■ Exercise:
Please return the lines below verbatim, beginning at the one that has "Task: Click the Polarised test icon" and stopping after the one that has "Given: Tap the Ti senti stanco? card", and add no other lines.

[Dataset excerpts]
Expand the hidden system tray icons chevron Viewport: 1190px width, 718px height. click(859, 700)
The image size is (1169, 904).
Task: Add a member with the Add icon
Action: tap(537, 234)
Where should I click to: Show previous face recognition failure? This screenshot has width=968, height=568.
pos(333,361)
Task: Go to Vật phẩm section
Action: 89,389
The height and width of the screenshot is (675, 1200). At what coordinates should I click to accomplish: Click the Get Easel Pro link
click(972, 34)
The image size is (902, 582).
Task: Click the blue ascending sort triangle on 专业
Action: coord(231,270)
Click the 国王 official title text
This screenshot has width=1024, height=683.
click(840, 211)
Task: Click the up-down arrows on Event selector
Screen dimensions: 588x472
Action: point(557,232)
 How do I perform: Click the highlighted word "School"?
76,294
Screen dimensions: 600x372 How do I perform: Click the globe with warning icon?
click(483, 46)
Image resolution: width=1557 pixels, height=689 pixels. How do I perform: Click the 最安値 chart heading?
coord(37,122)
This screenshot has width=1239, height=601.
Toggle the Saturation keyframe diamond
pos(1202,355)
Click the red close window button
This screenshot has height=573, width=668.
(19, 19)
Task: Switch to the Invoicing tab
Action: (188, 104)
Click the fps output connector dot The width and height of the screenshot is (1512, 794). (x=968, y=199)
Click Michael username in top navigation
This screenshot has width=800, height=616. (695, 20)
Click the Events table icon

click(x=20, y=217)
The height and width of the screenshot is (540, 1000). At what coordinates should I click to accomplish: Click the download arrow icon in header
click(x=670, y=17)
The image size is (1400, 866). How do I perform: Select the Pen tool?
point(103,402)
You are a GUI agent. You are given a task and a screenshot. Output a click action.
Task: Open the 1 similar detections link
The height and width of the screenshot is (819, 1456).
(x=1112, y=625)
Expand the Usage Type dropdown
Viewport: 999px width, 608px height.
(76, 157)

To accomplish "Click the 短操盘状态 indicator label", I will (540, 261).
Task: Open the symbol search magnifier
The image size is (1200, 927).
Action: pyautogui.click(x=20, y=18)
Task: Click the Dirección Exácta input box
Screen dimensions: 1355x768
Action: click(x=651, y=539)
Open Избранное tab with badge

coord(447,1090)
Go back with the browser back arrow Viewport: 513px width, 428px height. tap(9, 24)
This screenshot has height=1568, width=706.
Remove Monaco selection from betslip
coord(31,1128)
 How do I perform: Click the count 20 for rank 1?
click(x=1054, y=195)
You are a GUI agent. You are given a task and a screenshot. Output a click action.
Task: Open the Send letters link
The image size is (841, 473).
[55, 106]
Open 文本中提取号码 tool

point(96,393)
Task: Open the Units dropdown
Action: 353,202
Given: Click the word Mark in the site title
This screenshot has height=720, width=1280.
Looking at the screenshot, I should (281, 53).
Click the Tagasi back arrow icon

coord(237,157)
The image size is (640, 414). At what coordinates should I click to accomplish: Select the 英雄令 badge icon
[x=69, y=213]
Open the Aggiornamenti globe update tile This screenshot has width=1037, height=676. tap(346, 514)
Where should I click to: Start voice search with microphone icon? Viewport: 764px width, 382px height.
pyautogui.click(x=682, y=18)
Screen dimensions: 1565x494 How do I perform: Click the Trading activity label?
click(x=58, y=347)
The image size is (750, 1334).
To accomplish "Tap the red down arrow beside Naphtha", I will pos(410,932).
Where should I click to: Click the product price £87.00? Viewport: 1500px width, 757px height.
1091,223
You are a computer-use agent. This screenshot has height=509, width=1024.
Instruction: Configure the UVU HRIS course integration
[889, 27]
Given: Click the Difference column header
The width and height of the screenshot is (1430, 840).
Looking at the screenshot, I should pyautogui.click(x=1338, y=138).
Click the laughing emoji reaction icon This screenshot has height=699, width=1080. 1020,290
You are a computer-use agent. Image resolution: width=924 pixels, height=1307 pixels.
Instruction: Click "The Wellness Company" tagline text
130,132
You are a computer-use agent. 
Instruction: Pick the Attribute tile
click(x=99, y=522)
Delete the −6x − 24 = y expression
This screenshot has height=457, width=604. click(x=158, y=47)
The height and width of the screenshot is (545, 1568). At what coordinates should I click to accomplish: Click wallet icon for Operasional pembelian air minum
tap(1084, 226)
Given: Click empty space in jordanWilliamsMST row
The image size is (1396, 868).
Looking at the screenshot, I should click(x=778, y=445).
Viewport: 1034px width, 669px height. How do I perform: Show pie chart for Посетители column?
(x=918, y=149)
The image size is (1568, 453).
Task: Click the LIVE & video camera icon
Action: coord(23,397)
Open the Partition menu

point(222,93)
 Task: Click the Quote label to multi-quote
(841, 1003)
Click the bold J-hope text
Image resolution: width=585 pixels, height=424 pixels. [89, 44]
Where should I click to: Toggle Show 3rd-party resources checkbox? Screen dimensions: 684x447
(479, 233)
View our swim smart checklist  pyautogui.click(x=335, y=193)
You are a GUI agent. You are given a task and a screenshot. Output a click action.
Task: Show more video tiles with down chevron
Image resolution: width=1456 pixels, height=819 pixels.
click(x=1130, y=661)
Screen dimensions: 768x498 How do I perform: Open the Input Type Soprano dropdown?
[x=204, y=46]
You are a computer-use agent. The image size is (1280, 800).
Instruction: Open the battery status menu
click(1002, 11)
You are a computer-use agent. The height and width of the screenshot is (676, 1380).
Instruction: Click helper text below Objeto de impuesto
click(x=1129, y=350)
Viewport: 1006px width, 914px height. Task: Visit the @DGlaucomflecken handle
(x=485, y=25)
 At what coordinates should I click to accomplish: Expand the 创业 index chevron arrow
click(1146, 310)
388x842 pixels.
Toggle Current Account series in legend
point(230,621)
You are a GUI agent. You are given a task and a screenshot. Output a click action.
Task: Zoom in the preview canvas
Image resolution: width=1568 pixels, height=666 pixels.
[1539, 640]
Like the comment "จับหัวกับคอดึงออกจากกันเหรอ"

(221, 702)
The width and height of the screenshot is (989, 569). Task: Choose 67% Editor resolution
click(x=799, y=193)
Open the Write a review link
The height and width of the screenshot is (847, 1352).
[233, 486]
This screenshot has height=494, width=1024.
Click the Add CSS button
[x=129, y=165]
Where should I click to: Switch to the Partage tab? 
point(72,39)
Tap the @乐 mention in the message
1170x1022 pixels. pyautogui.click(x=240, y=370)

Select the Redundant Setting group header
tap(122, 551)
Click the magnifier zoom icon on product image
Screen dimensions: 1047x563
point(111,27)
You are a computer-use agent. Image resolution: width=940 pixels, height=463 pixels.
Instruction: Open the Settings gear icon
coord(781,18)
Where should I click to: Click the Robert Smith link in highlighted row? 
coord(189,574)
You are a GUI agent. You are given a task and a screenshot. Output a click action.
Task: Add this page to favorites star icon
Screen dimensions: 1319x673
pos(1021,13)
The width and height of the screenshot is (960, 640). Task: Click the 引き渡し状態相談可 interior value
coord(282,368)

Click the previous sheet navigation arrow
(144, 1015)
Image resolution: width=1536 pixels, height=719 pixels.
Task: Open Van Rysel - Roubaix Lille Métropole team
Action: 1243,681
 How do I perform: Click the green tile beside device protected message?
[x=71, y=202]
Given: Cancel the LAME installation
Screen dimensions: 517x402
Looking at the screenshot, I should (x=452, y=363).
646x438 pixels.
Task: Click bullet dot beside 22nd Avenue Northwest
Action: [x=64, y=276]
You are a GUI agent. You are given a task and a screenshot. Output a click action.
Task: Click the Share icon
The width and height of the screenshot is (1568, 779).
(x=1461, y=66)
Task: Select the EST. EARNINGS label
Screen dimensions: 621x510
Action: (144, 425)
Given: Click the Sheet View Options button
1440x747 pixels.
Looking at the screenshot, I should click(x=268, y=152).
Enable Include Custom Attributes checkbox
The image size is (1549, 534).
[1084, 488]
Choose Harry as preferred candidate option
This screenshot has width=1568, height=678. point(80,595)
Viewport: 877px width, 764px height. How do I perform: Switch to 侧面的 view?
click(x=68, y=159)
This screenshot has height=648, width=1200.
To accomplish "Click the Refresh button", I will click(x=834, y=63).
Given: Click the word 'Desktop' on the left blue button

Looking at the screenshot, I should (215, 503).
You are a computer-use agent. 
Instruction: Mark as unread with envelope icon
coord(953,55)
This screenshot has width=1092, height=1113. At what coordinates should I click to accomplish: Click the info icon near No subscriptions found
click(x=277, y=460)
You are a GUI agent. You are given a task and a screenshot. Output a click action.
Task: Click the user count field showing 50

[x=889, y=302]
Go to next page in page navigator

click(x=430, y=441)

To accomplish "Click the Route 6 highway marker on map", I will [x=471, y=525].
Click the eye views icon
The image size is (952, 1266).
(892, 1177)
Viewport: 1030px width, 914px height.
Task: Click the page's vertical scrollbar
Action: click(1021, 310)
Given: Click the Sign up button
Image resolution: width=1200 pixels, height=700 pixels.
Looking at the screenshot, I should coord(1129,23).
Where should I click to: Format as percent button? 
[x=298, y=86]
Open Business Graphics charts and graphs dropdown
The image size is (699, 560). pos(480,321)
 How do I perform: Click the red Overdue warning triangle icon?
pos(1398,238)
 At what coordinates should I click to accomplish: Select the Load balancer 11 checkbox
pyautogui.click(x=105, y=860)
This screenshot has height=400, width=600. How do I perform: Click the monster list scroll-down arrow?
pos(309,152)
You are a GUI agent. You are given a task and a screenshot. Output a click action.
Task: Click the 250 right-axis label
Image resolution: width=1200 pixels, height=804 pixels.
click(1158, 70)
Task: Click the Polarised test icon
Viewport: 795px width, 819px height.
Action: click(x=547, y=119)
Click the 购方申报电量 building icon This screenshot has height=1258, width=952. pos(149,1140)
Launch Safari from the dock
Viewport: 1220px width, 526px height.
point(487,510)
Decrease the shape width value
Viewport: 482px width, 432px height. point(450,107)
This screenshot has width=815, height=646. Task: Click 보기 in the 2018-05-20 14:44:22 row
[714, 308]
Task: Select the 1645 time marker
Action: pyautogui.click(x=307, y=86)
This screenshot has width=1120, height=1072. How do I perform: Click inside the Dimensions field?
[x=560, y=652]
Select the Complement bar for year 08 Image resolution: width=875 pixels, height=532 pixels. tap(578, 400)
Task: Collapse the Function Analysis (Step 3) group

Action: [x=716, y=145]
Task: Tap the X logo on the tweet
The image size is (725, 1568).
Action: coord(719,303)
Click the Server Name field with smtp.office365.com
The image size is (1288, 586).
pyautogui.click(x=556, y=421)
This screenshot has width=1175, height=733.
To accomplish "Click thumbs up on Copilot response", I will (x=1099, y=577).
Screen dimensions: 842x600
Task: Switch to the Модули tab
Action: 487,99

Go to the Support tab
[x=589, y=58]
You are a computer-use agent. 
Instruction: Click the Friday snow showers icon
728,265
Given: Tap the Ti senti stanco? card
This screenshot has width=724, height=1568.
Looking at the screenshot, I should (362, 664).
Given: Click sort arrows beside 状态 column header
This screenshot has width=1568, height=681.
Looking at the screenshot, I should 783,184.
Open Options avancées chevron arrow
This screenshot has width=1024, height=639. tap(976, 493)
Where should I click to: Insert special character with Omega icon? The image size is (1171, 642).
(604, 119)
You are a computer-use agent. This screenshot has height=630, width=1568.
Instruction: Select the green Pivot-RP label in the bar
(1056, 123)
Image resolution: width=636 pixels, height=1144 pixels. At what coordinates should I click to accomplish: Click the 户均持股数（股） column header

■ Response to this exercise:
Task: Click the Polarised test icon
Viewport: 795px width, 819px height.
Action: click(x=547, y=119)
Click the 购方申报电量 building icon This screenshot has height=1258, width=952. pos(149,1140)
Launch Safari from the dock
Viewport: 1220px width, 526px height.
point(487,510)
Decrease the shape width value
Viewport: 482px width, 432px height. point(450,107)
This screenshot has width=815, height=646. Task: Click 보기 in the 2018-05-20 14:44:22 row
[714, 308]
Task: Select the 1645 time marker
Action: pyautogui.click(x=307, y=86)
This screenshot has width=1120, height=1072. How do I perform: Click inside the Dimensions field?
[x=560, y=652]
Select the Complement bar for year 08 Image resolution: width=875 pixels, height=532 pixels. tap(578, 400)
Task: Collapse the Function Analysis (Step 3) group

Action: [x=716, y=145]
Task: Tap the X logo on the tweet
The image size is (725, 1568).
Action: coord(719,303)
Click the Server Name field with smtp.office365.com
The image size is (1288, 586).
pyautogui.click(x=556, y=421)
This screenshot has width=1175, height=733.
To accomplish "Click thumbs up on Copilot response", I will (x=1099, y=577).
Screen dimensions: 842x600
Task: Switch to the Модули tab
Action: 487,99

Go to the Support tab
[x=589, y=58]
You are a computer-use agent. 
Instruction: Click the Friday snow showers icon
728,265
Given: Tap the Ti senti stanco? card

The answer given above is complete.